The Usefulness of DNA Sequencing After Extraction by Whatman FTA Filter Matrix Technology and Phenotypic Tests for Differentiation of Candida albicans and Candida dubliniensis

Kiraz N., ÖZ Y., Aslan H., Muslumanoglu H.

MYCOPATHOLOGIA, vol.177, pp.81-86, 2014 (SCI-Expanded) identifier identifier identifier

  • Publication Type: Article / Article
  • Volume: 177
  • Publication Date: 2014
  • Doi Number: 10.1007/s11046-014-9728-6
  • Journal Name: MYCOPATHOLOGIA
  • Journal Indexes: Science Citation Index Expanded (SCI-EXPANDED), Scopus
  • Page Numbers: pp.81-86
  • Eskisehir Osmangazi University Affiliated: Yes


Since C. dubliniensis is similar to C. albicans phenotypically, it can be misidentified as C. albicans. We aimed to investigate the prevalence of C. dubliniensis among isolates previously identified as C. albicans in our stocks and to compare the phenotypic methods and DNA sequencing of D1/D2 region on the ribosomal large subunit (rLSU) gene. A total of 850 isolates included in this study. Phenotypic identification was performed based on germ tube formation, chlamydospore production, colony colors on chromogenic agar, inability of growth at 45 A degrees C and growth on hypertonic Sabouraud dextrose agar. Eighty isolates compatible with C. dubliniensis by at least one phenotypic test were included in the sequence analysis.
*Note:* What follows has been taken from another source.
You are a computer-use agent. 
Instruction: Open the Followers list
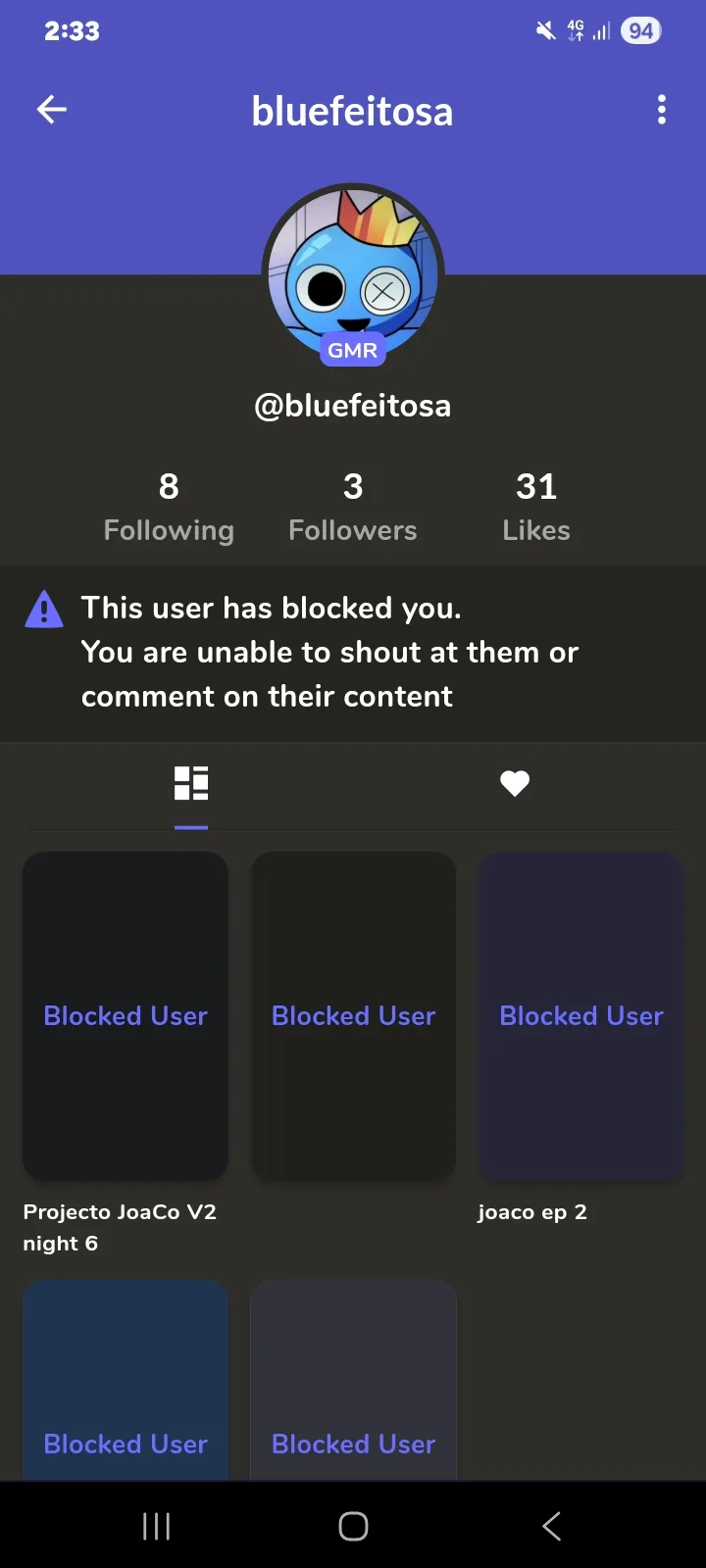(x=353, y=508)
Nested PCR amplification of D1/D2 region of the rLSU gene was performed after the fungal DNA extraction by Whatman FTA filter paper technology. The sequencing analysis of PCR products carried out by an automated capillary gel electrophoresis device. The rate of C. dubliniensis was 2.35 % (n = 20) among isolates previously described as C. albicans. Consequently, none of the phenotypic tests provided satisfactory performance alone in our study, and molecular methods required special equipment and high cost. Thus, at least two phenotypic methods can be used for identification of C. dubliniensis, and molecular methods can be used for confirmation.